- [Task requirements]:
Transcribe all records exactly.

- [Extracted records]:
Segment Open

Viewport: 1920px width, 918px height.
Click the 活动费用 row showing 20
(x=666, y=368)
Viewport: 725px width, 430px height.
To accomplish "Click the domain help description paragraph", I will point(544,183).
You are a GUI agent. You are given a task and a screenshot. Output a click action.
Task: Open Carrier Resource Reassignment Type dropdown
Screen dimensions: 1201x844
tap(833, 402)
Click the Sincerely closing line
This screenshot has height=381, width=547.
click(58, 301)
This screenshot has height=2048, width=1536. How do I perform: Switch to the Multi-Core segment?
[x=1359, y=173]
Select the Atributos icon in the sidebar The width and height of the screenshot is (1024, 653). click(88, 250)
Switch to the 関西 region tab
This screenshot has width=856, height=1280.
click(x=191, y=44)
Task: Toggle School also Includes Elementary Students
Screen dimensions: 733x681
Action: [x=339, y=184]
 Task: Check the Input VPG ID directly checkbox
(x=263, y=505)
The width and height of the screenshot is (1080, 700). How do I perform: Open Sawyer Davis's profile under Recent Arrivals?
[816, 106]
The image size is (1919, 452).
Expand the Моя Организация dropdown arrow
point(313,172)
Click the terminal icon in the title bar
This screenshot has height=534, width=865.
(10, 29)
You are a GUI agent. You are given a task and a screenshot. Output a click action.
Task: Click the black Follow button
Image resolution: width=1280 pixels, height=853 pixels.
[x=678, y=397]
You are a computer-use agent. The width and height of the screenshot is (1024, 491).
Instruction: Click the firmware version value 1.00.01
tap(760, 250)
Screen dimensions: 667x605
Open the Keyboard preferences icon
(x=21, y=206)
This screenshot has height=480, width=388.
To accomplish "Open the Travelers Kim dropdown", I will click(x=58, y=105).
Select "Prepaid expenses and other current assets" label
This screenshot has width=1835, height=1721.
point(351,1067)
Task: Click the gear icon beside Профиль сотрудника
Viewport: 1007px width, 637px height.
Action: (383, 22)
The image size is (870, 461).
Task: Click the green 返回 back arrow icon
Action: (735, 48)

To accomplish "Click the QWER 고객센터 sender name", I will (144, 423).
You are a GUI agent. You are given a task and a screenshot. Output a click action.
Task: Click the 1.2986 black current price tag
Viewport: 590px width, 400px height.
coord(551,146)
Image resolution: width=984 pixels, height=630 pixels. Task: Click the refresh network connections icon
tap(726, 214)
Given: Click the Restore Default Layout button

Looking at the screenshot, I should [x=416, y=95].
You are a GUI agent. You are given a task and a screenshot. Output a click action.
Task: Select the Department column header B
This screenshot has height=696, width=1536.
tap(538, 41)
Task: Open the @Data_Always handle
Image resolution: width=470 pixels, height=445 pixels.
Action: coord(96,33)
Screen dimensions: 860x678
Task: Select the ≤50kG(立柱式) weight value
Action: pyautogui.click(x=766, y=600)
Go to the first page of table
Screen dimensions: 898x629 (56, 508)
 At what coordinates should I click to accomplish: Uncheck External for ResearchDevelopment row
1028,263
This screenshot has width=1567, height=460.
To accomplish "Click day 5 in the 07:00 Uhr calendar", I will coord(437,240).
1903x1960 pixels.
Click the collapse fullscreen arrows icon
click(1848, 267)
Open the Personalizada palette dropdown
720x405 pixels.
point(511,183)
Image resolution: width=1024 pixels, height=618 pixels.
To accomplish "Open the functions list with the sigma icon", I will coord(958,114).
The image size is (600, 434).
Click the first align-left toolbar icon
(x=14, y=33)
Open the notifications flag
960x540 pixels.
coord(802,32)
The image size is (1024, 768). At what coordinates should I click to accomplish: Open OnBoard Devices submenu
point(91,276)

Segment Closed

- [Answer to the problem]:
Viewport: 1920px width, 918px height.
Click the 活动费用 row showing 20
(x=666, y=368)
Viewport: 725px width, 430px height.
To accomplish "Click the domain help description paragraph", I will point(544,183).
You are a GUI agent. You are given a task and a screenshot. Output a click action.
Task: Open Carrier Resource Reassignment Type dropdown
Screen dimensions: 1201x844
tap(833, 402)
Click the Sincerely closing line
This screenshot has height=381, width=547.
click(58, 301)
This screenshot has height=2048, width=1536. How do I perform: Switch to the Multi-Core segment?
[x=1359, y=173]
Select the Atributos icon in the sidebar The width and height of the screenshot is (1024, 653). click(88, 250)
Switch to the 関西 region tab
This screenshot has width=856, height=1280.
click(x=191, y=44)
Task: Toggle School also Includes Elementary Students
Screen dimensions: 733x681
Action: [x=339, y=184]
 Task: Check the Input VPG ID directly checkbox
(x=263, y=505)
The width and height of the screenshot is (1080, 700). How do I perform: Open Sawyer Davis's profile under Recent Arrivals?
[816, 106]
The image size is (1919, 452).
Expand the Моя Организация dropdown arrow
point(313,172)
Click the terminal icon in the title bar
This screenshot has height=534, width=865.
(10, 29)
You are a GUI agent. You are given a task and a screenshot. Output a click action.
Task: Click the black Follow button
Image resolution: width=1280 pixels, height=853 pixels.
[x=678, y=397]
You are a computer-use agent. The width and height of the screenshot is (1024, 491).
Instruction: Click the firmware version value 1.00.01
tap(760, 250)
Screen dimensions: 667x605
Open the Keyboard preferences icon
(x=21, y=206)
This screenshot has height=480, width=388.
To accomplish "Open the Travelers Kim dropdown", I will click(x=58, y=105).
Select "Prepaid expenses and other current assets" label
This screenshot has width=1835, height=1721.
point(351,1067)
Task: Click the gear icon beside Профиль сотрудника
Viewport: 1007px width, 637px height.
Action: (383, 22)
The image size is (870, 461).
Task: Click the green 返回 back arrow icon
Action: (735, 48)

To accomplish "Click the QWER 고객센터 sender name", I will (144, 423).
You are a GUI agent. You are given a task and a screenshot. Output a click action.
Task: Click the 1.2986 black current price tag
Viewport: 590px width, 400px height.
coord(551,146)
Image resolution: width=984 pixels, height=630 pixels. Task: Click the refresh network connections icon
tap(726, 214)
Given: Click the Restore Default Layout button

Looking at the screenshot, I should [x=416, y=95].
You are a GUI agent. You are given a task and a screenshot. Output a click action.
Task: Select the Department column header B
This screenshot has height=696, width=1536.
tap(538, 41)
Task: Open the @Data_Always handle
Image resolution: width=470 pixels, height=445 pixels.
Action: coord(96,33)
Screen dimensions: 860x678
Task: Select the ≤50kG(立柱式) weight value
Action: pyautogui.click(x=766, y=600)
Go to the first page of table
Screen dimensions: 898x629 (56, 508)
 At what coordinates should I click to accomplish: Uncheck External for ResearchDevelopment row
1028,263
This screenshot has width=1567, height=460.
To accomplish "Click day 5 in the 07:00 Uhr calendar", I will coord(437,240).
1903x1960 pixels.
Click the collapse fullscreen arrows icon
click(1848, 267)
Open the Personalizada palette dropdown
720x405 pixels.
point(511,183)
Image resolution: width=1024 pixels, height=618 pixels.
To accomplish "Open the functions list with the sigma icon", I will coord(958,114).
The image size is (600, 434).
Click the first align-left toolbar icon
(x=14, y=33)
Open the notifications flag
960x540 pixels.
coord(802,32)
The image size is (1024, 768). At what coordinates should I click to accomplish: Open OnBoard Devices submenu
point(91,276)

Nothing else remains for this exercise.